Third Sunday of Easter, April 30, 2017

Conduct yourselves with reverence during the time of your sojourning, realizing that you were ransomed from your futile conduct with the precious blood of Christ, as of a spotless unblemished lamb. – from 1 Peter 1

Drunken sailor Davey … hey, that’s me! The song suggests several things to do with me: throw him in the brig until he’s sober! Pull out the plug and wet him all over! Put him in the scuppers with the deck hose on him!

That last one might get my attention. Now, keep in mind that this is a sea shanty, a work song, which means it’s about the morning and what needs to get done, not so much about the drinking or the night before.

So whatever they do to me, it’s to get the future straight and not the past. I wish things were always that straightforward. Often I soak myself in judgment, blame, accusation and emotion rather than lots of water from the deck hose.

All this this second-guessing and self-pity moves me away from God. I am a sojourner, as Peter says. I am a stranger in a strange land. I want to move nearer God, not further away. God is where I came from. It was God in the first place who created this ability in me to “think.” If he’s not in charge of my thoughts, then who is?
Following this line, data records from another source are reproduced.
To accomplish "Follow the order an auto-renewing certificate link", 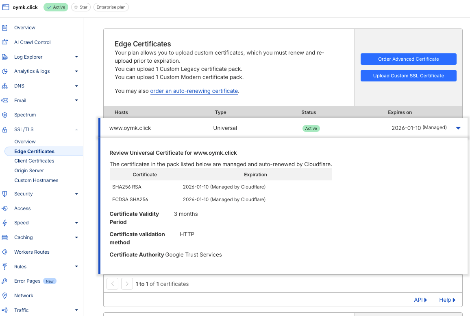I will pyautogui.click(x=194, y=91).
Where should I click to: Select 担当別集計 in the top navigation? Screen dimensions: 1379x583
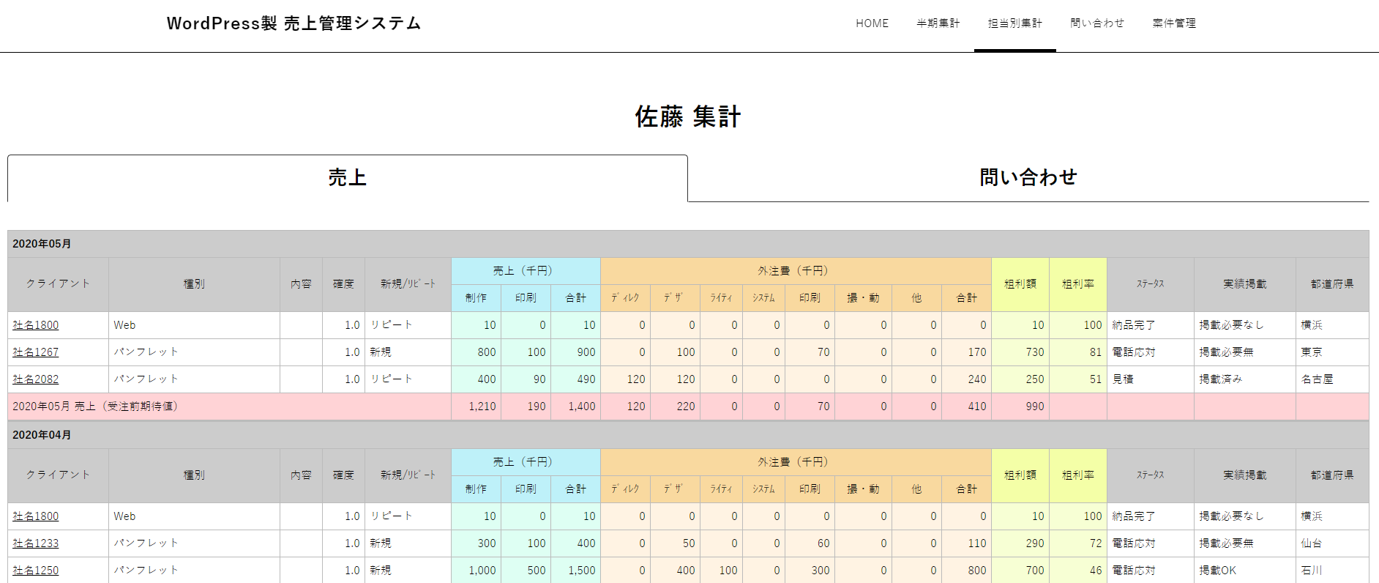click(x=1014, y=23)
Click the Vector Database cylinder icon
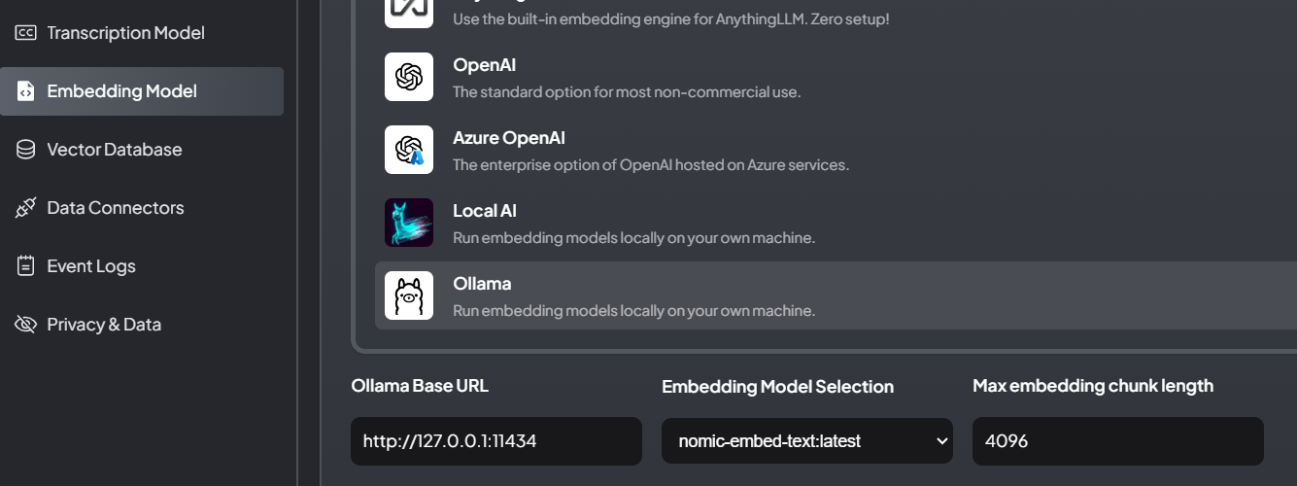 click(x=26, y=150)
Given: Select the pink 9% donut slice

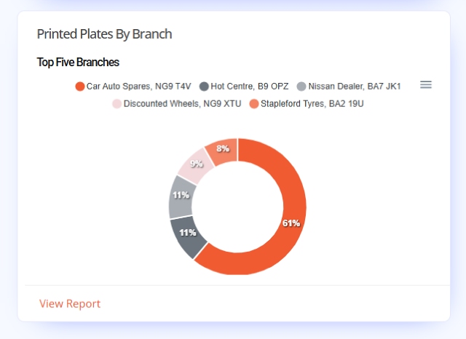Looking at the screenshot, I should coord(197,164).
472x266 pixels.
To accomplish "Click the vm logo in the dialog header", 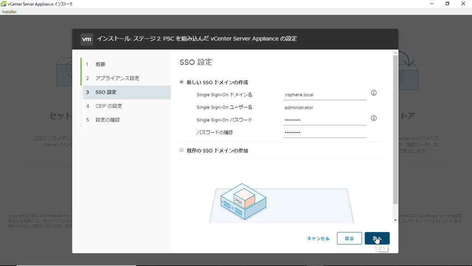I will point(87,39).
Peter’s word translated “reverence” is also translated “fear” or “awe,” and I like the phrase “rebirth of wonder.” When I see my conduct as “futile” but also in that ugly moment feel God’s uncompromising love for me, then I fall on my face in a rebirth of wonder. Fear. Awe. Reverence.

Sojourner comes from Latin “under the day,” and it describes eloquently our out-of-control, episodic experience on earth: living one day at a time. But even more, “sojourner” is Latin’s rendition of a Hebrew word which mostly means foreigner.

We are aliens here, caught in time, working all day for our pharaohs. But in the night we remember Eden. Of course we look forward to heaven and wait for it. If heaven’s not my home, then Lord, what will I do? In the contemplations of the night, we feel our need for God and our unity with God. Just feel your way through Psalm 130.

Then, hark! The morning does come. This is the day that the Lord has made. Carpe diem! Sojourners travel in RVs around the country and help others. Sojourners stand up for loving justice and seek to define what faithful activism looks like today. Sojourners aren’t known for waiting for God or anything else. Other than occasionally a deck hose full of seawater to wake them up.

Peter’s words plant the seeds of both contemplation and action. “Conduct yourselves with reverence.” Unchecked, these seeds will grind each other into dust. Peter experienced this, but Jesus rescued him from his inner battle. His reminder of the “precious blood of Jesus” is surely as much for himself as for us.

In our time of sojourning, day after lifelong day, I am glad in the morning for the sweet scent of heaven in my nostrils, left from the night before, which makes it much more likely that by afternoon I will find my way.

Father, the rhythms of our dance are the rhythms of our worship, too, and I think if you’re the captain of our pirate ship, then we’ll work all day and dance all night, and lie down and sleep in peace, surrounded by your safety. And we won’t be pirates anymore. We’ll take off our masks. Underneath, we’ll see how much we look like you, like children of our living God.